SELECTION >>
>> Start
Actingclassof1977.com, or Acting Class of 1977, is a 2008 Australian documentary television film that looks at the Australian entertainment industry and the actor-training practices of the National Institute of Dramatic Art during the 1970s.  Written, directed and produced by Sally McKenzie, the documentary first aired on the ABC in June 2008.

Film
The documentary covers the experiences of acting students attending the National Institute of Dramatic Art in Sydney, Australia between the years 1975 to 1977.  The narrative structure of this film is unique in that it is framed as though the viewer is accessing a website. One of the students, filmmaker Sally McKenzie clicks through a series of webpages to uncover memories of 10 students and their 3 years of training. The film contains interviews of Steve Bisley, Annie Byron, John Francis, Mel Gibson, Debra Lawrance, Sally McKenzie, Linda Newton, Aubrey Mellor, and Monroe Reimers. Though referenced in the film through interviews of others students, Judy Davis declined to be interviewed for the documentary.
>> End
WHAT NEEDS TO BE DONE >> Please extend the text about the Acting Class of 1977 documentary, picking up after its final sentence. The lines that come next are not needed for this.

SUPPLIED DATA >>
>> Start
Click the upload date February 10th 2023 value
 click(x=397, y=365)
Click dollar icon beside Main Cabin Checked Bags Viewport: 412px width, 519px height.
>> End
RESULT OF THE TASK >>
Reception
The Australian wrote that writer/director Sally McKenzie created a "witty new documentary" that is a "droll look at the nature of actors, what it's like to become one and the toll that their careers take. It's about survival and the terrible regret that accompanies those highly trained performers who don't make it and how their sadness never goes away." They further noted that students of the National Institute of Dramatic Art in 1977 worked out of "old tin sheds" at a former military camp in Sydney, and produced some "leading lights of film, television and theatre", but that not all from the 1977 group became stars.  They noted that the film showed teachers "were contradictory and sometimes seemed to be as much in the dark about acting as their students."  The courses offered tended to be psychoanalytic in teaching students how to bear up under "the industry's tendency to humiliate and degrade actors," but McKenzie revealed that nothing in their training "prepared them for the callousness of the marketplace, where appearance was everything."

Sydney Morning Herald wrote that none of the class of 1977 students interviewed for the project thought that Gibson or Davis would be as successful as they have been. "Theatre was very much the focus of our training," McKenzie said, "The thought of people being stars [in film and television] or having stellar careers was not really considered."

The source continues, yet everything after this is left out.